►

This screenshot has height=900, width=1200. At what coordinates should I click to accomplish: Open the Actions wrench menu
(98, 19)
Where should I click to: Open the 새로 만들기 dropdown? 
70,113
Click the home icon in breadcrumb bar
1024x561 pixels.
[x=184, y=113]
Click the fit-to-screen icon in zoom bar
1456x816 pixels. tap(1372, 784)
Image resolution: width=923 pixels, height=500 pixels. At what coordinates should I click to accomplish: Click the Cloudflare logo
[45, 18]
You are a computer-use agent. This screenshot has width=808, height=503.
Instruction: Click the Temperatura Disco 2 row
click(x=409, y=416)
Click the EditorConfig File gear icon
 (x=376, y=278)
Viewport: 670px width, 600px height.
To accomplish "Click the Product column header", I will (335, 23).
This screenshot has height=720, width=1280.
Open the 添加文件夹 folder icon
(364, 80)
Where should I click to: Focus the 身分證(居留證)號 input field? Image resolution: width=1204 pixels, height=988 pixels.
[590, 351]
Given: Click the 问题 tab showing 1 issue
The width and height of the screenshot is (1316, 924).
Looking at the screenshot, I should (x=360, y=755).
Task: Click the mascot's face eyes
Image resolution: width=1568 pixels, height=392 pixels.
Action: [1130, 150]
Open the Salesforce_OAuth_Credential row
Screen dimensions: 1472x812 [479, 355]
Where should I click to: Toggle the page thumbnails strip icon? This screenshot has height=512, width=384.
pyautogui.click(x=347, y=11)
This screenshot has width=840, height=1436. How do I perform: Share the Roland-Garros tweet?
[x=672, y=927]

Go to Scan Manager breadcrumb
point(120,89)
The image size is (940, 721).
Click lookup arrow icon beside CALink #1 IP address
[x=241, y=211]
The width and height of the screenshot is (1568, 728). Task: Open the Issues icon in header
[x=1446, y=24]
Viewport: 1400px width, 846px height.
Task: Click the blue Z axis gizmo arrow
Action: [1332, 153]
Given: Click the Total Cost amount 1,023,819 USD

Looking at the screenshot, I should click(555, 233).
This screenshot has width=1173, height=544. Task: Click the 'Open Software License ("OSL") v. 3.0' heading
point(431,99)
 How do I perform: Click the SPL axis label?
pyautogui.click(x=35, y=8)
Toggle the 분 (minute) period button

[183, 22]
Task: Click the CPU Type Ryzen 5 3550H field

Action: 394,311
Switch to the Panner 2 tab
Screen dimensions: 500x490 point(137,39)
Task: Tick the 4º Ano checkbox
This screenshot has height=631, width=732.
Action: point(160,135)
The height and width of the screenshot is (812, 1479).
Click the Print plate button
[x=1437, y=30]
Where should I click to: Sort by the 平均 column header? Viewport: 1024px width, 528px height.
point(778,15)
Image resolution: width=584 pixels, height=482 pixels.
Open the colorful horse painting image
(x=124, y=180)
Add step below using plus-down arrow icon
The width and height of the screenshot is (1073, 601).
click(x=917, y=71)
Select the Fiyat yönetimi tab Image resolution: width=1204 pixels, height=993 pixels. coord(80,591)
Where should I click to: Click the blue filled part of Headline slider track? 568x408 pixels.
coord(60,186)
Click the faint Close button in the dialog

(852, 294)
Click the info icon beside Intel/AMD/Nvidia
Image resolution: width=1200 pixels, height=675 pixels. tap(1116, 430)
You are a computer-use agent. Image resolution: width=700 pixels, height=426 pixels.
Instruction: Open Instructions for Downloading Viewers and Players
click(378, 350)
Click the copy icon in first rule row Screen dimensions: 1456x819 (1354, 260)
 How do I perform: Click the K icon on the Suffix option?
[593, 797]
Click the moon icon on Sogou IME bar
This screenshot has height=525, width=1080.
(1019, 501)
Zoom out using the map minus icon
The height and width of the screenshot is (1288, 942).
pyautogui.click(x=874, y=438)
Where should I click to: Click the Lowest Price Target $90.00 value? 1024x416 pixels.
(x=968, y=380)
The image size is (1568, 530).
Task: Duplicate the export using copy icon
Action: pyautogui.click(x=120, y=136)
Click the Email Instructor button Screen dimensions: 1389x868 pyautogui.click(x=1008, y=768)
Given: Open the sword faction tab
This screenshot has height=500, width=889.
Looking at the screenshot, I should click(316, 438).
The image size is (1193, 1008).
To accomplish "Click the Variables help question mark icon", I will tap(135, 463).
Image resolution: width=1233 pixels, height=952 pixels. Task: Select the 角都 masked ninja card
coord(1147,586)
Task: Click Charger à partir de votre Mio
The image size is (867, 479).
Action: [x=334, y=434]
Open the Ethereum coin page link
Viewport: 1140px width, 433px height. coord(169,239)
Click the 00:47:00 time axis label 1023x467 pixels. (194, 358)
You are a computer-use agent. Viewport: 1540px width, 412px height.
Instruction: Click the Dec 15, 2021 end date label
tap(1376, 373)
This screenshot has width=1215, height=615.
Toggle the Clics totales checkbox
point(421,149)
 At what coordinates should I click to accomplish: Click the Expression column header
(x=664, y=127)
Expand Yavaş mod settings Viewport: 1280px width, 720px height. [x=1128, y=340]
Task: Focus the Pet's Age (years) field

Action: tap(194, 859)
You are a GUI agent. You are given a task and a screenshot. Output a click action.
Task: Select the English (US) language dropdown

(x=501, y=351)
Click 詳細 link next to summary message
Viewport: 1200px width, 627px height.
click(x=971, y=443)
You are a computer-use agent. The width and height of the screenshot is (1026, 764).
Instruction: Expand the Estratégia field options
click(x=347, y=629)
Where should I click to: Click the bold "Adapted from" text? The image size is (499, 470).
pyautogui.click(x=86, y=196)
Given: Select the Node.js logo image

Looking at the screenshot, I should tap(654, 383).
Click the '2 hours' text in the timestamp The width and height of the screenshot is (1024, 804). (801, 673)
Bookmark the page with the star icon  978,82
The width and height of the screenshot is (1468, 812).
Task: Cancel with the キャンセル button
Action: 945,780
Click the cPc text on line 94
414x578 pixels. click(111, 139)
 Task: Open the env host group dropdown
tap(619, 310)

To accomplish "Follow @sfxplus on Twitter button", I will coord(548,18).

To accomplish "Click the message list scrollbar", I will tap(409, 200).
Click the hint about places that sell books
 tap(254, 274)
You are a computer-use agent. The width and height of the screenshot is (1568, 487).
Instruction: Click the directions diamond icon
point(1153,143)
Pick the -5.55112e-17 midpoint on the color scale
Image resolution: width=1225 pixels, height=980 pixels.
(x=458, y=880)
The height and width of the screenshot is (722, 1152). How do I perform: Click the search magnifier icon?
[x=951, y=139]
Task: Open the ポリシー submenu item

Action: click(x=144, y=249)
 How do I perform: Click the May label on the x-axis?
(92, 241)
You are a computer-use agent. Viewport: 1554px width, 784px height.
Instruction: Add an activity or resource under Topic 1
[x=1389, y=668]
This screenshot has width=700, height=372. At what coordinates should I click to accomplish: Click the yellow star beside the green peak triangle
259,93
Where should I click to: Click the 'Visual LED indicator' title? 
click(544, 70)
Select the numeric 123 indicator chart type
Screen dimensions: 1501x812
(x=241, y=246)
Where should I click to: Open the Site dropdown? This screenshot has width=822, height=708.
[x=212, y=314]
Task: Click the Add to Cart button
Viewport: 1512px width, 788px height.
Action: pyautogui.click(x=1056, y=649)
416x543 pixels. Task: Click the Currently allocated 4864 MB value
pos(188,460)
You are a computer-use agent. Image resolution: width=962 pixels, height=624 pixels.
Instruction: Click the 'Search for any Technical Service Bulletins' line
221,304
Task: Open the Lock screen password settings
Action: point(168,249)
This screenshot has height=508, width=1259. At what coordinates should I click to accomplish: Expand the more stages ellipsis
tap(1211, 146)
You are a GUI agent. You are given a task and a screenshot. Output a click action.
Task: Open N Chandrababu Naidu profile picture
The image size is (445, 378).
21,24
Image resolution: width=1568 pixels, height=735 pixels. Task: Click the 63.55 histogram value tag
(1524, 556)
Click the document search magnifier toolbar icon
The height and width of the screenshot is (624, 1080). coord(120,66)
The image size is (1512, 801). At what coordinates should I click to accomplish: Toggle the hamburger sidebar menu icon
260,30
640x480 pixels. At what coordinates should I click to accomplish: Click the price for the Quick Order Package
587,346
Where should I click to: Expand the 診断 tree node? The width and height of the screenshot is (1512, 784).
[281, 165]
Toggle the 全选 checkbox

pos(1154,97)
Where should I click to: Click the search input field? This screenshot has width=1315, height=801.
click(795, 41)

◄

### [Task objective]
Rewrite everything from the first of the lines above down to the line containing "[x=672, y=927]" as a numbered list, leaving out blank lines.

### [Correct response]
1. This screenshot has height=900, width=1200. At what coordinates should I click to accomplish: Open the Actions wrench menu
2. (98, 19)
3. Where should I click to: Open the 새로 만들기 dropdown? 
4. 70,113
5. Click the home icon in breadcrumb bar
6. 1024x561 pixels.
7. [x=184, y=113]
8. Click the fit-to-screen icon in zoom bar
9. 1456x816 pixels. tap(1372, 784)
10. Image resolution: width=923 pixels, height=500 pixels. At what coordinates should I click to accomplish: Click the Cloudflare logo
11. [45, 18]
12. You are a computer-use agent. This screenshot has width=808, height=503.
13. Instruction: Click the Temperatura Disco 2 row
14. click(x=409, y=416)
15. Click the EditorConfig File gear icon
16.  (x=376, y=278)
17. Viewport: 670px width, 600px height.
18. To accomplish "Click the Product column header", I will (335, 23).
19. This screenshot has height=720, width=1280.
20. Open the 添加文件夹 folder icon
21. (364, 80)
22. Where should I click to: Focus the 身分證(居留證)號 input field? Image resolution: width=1204 pixels, height=988 pixels.
23. [590, 351]
24. Given: Click the 问题 tab showing 1 issue
25. The width and height of the screenshot is (1316, 924).
26. Looking at the screenshot, I should (x=360, y=755).
27. Task: Click the mascot's face eyes
28. Image resolution: width=1568 pixels, height=392 pixels.
29. Action: [1130, 150]
30. Open the Salesforce_OAuth_Credential row
31. Screen dimensions: 1472x812 [479, 355]
32. Where should I click to: Toggle the page thumbnails strip icon? This screenshot has height=512, width=384.
33. pyautogui.click(x=347, y=11)
34. This screenshot has width=840, height=1436. How do I perform: Share the Roland-Garros tweet?
35. [x=672, y=927]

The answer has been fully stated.